[Stored data entries]
★ ★ ★ ★ ★ ★ ★
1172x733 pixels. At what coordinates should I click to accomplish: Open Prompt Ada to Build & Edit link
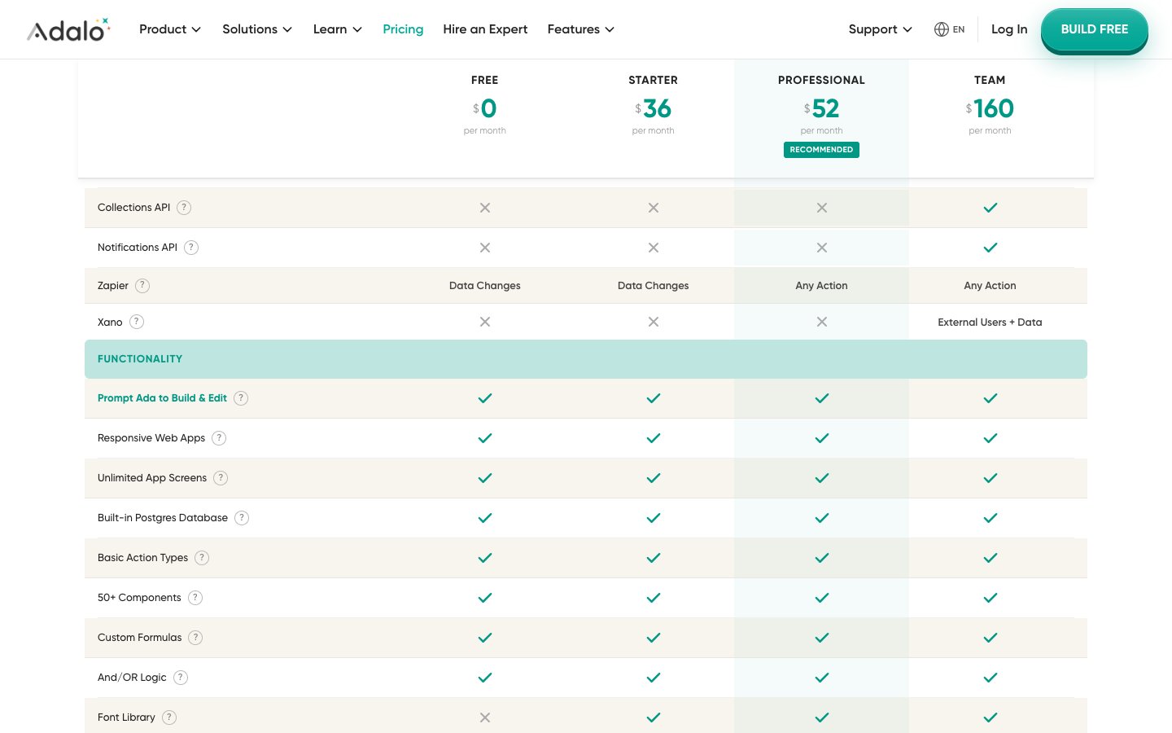(x=162, y=398)
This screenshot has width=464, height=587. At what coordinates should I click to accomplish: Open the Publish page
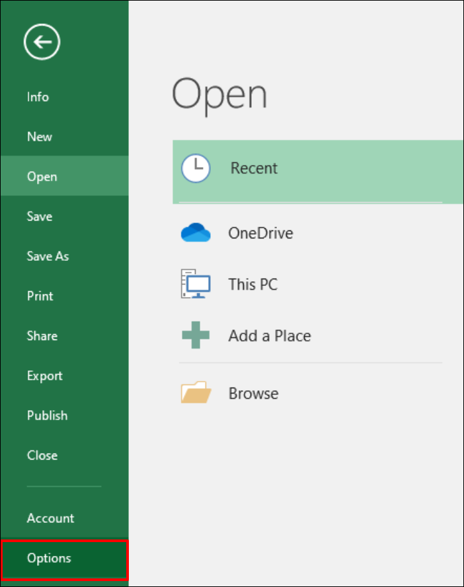(x=47, y=415)
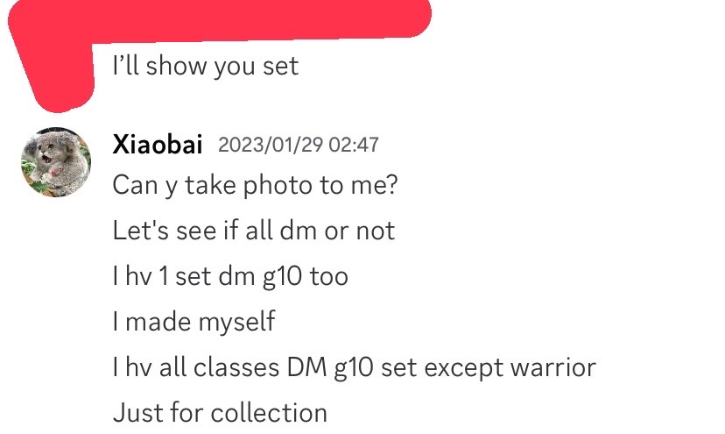Select the "Just for collection" message
725x434 pixels.
[x=220, y=413]

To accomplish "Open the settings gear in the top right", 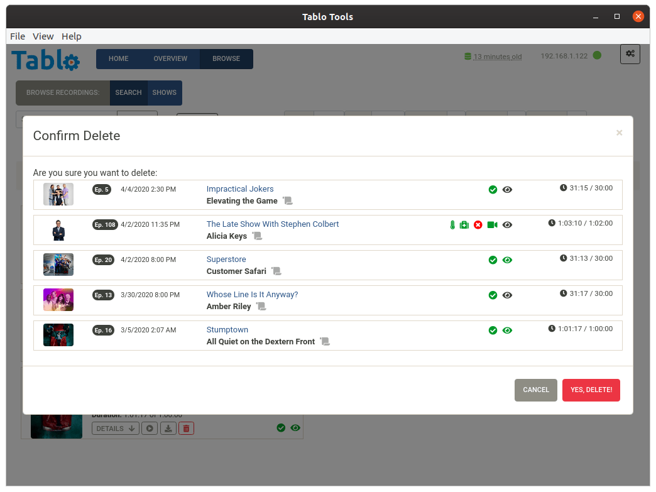I will pyautogui.click(x=630, y=54).
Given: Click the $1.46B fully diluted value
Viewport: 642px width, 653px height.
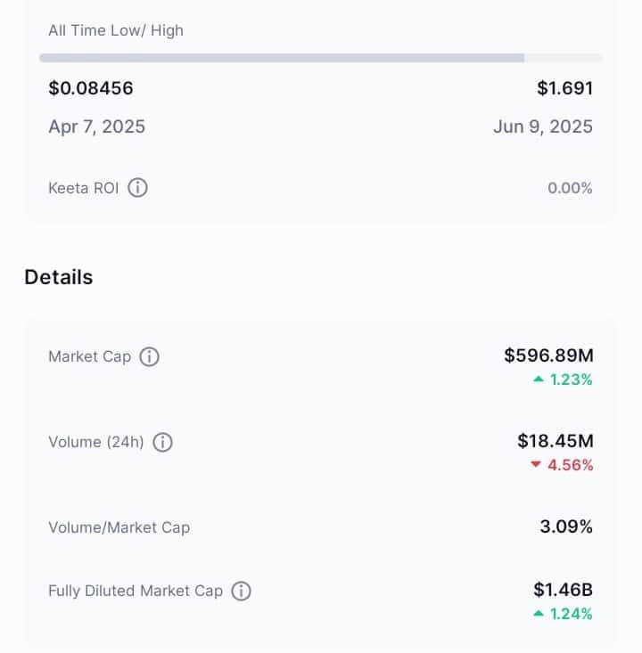Looking at the screenshot, I should (x=564, y=590).
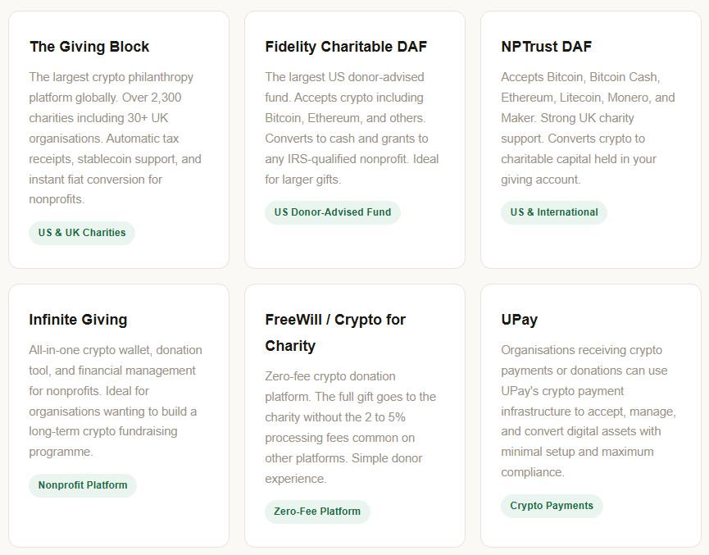
Task: Select the NPTrust DAF title
Action: click(546, 47)

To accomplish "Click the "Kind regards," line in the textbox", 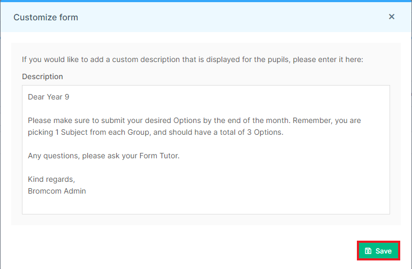I will click(51, 179).
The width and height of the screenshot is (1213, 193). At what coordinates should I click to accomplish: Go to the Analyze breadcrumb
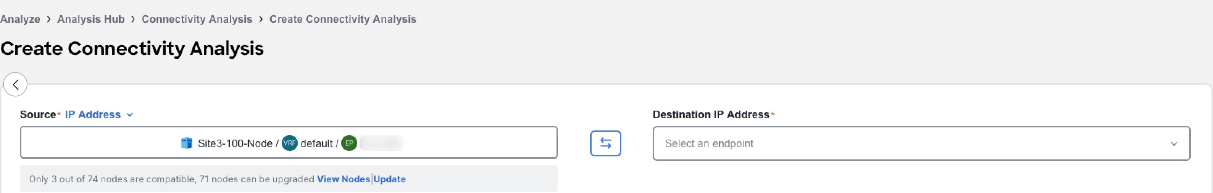pos(20,19)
★ ★ ★ ★ ★ ★ ★
Set down only the lines from the one with "The width and" through the end of the entries, exactly as they appear, leaving out each picture.

The width and height of the screenshot is (1213, 193). At what coordinates should I click to accomplish: Go to the Analyze breadcrumb
pos(20,19)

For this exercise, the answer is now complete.